Ahmad and Zakia Khairi

Ahmad and Zakia are Bashir’s parents. Ahmad, who ran a furniture workshop, built his house in al-Ramla in the 1930s, when Palestine was under British control. He carefully constructed it out of stone, and he also planted a lemon tree in the backyard. Ahmad and Zakia had six girls before giving birth to their first boy, Bashir. After Israel became a country in 1948, Ahmad and his family were uprooted and had to flee to Ramallah. They afterward lived briefly in Gaza before returning to Ramallah.

The Lemon Tree particularly emphasizes the close relationship between Bashir and his father. Tolan depicts Bashir as always having the capacity to soothe his father, including when Ahmad collapsed after flying to Ramallah from Gaza. After Bashir brought back lemons from the tree in Dalia’s house, Ahmad treasured them and placed them in a glass case—a symbolic moment that reveals both Bashir’s commitment to recovering his family’s ancestral home and Ahmad’s recognition of his son’s efforts. Ahmad visited Bashir in jail and died shortly after Bashir was let out of jail after serving a long sentence.

Moshe and Solia Eshkenazi

Moshe and Solia Eshkenazi, Dalia’s parents, were born in Bulgaria. There, Moshe worked as a salesman. During World War II, they left Sofia, Bulgaria’s capital, and went to Sliven to evade pro-Nazi forces who threatened to deport Bulgarian Jews to concentration camps. They were spared, as were all the Jews of Bulgaria, by the intervention of Orthodox clerics and everyday people.
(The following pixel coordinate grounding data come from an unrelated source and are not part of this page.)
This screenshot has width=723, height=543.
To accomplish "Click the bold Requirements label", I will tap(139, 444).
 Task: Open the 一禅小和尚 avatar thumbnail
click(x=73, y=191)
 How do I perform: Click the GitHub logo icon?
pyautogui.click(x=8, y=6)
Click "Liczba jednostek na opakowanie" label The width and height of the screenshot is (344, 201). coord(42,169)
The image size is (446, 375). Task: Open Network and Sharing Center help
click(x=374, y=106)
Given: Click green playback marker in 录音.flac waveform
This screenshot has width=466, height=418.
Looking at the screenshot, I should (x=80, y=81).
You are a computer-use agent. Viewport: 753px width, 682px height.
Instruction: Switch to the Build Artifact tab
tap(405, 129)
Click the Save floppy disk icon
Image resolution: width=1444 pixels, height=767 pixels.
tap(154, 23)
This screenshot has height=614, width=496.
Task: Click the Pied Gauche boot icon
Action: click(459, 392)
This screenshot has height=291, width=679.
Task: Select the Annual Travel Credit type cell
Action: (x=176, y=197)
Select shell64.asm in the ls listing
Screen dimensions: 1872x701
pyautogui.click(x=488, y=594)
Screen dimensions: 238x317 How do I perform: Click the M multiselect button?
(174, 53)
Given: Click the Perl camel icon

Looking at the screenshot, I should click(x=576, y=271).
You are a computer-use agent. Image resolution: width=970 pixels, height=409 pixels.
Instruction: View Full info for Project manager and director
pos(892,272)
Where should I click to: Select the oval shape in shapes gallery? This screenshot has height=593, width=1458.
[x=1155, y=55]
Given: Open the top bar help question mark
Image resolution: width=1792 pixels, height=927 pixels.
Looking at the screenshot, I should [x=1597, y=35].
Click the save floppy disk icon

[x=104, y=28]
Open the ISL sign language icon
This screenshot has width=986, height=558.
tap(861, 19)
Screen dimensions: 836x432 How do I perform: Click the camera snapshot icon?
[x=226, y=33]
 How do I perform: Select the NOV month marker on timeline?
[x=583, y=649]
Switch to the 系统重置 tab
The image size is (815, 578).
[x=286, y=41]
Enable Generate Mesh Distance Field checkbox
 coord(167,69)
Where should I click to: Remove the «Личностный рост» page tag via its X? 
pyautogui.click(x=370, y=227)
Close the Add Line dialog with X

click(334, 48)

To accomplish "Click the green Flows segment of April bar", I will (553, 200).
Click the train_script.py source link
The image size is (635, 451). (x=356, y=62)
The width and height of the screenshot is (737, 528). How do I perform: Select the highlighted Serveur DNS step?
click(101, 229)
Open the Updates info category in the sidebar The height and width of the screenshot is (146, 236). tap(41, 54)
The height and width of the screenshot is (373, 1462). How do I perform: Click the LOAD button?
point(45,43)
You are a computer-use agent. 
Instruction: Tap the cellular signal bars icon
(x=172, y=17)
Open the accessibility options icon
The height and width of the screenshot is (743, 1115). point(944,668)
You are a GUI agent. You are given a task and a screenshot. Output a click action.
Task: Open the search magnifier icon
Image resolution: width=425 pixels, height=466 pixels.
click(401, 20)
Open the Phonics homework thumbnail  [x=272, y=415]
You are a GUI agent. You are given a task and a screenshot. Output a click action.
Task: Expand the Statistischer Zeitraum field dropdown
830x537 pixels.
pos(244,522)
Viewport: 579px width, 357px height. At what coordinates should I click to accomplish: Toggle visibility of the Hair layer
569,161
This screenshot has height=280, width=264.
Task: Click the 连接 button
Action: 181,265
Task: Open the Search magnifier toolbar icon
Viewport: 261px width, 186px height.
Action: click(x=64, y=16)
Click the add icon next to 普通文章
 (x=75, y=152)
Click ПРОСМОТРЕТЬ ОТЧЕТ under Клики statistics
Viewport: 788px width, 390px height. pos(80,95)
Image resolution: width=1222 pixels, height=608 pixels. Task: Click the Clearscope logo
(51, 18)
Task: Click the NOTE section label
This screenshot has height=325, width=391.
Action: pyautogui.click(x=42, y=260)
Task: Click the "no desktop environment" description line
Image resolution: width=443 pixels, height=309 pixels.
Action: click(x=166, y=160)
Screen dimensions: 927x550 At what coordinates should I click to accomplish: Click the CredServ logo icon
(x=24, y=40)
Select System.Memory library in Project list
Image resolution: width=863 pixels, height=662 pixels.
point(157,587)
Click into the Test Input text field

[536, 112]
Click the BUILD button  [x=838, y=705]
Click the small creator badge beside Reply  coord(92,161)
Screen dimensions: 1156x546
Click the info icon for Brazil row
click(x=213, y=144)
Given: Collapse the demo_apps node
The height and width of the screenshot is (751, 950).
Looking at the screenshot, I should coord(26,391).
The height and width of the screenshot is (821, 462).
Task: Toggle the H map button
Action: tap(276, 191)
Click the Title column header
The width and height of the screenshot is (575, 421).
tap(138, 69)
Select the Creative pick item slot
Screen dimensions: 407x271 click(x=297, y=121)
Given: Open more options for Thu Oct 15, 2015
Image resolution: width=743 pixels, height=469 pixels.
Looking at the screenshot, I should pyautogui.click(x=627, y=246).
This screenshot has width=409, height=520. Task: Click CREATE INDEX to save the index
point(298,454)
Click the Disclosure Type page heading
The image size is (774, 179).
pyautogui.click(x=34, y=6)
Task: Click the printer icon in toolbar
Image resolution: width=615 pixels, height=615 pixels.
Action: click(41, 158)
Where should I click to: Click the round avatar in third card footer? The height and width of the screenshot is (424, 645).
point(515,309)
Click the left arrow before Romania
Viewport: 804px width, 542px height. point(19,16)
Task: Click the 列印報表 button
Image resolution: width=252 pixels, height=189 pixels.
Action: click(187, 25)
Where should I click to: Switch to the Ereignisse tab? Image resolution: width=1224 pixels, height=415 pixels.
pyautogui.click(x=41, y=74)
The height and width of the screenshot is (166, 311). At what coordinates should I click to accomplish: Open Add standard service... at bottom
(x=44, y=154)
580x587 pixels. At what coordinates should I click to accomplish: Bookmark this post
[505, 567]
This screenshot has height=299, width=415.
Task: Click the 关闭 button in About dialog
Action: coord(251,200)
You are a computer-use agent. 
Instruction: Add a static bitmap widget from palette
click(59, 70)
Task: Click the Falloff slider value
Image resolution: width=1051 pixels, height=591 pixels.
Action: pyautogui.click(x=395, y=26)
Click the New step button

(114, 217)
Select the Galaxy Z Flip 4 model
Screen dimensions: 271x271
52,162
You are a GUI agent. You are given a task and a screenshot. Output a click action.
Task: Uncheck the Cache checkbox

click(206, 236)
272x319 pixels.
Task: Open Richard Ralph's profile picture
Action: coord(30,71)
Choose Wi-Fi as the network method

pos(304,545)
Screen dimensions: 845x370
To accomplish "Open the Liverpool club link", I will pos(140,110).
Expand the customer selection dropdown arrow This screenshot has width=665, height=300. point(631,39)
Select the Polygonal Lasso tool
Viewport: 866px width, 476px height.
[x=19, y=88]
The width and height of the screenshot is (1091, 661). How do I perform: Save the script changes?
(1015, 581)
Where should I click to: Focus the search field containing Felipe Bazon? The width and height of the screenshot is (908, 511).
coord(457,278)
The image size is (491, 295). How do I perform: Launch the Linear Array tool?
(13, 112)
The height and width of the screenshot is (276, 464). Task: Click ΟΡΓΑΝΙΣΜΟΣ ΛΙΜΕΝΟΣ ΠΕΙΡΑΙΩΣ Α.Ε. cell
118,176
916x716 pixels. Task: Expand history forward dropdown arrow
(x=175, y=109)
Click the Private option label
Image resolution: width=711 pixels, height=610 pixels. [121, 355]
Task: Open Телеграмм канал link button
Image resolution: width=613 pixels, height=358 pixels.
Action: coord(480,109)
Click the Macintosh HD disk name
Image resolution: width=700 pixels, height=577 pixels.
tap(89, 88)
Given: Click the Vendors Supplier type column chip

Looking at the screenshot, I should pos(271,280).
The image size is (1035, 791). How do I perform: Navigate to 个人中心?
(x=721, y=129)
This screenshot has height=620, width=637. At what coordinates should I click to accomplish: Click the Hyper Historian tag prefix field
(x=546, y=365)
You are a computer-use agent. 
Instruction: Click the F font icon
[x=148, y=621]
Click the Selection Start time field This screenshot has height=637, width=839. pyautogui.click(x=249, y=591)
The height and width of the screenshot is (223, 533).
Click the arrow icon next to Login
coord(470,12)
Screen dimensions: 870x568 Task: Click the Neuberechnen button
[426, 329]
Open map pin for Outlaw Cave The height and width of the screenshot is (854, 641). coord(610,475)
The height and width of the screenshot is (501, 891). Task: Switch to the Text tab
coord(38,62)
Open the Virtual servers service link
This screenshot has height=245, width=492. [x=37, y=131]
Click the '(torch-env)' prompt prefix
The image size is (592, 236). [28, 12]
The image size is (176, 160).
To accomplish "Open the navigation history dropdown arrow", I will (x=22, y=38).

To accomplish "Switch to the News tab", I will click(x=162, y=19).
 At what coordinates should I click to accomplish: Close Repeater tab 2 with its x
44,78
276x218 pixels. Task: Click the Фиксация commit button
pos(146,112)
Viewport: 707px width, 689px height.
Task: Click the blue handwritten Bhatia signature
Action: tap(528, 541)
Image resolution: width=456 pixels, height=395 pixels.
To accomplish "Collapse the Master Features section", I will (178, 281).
Dalia herself was raised in Sliven.

Moshe, a Zionist who learned Hebrew, took Zakia and his daughter Dalia to Israel in 1948. Dalia was less than one year old at the time, making Israel the only home she ever knew. They settled in the house where Bashir and his family had lived, and Moshe worked for the Jewish Agency while Solia, who had not adapted to life in Israel as well as her husband, worked for the tax agency. Moshe died in the same year as Ahmad—a coincidence that symbolically underscores the similarities between the two families and, by extension, the Israeli and Palestinian peoples.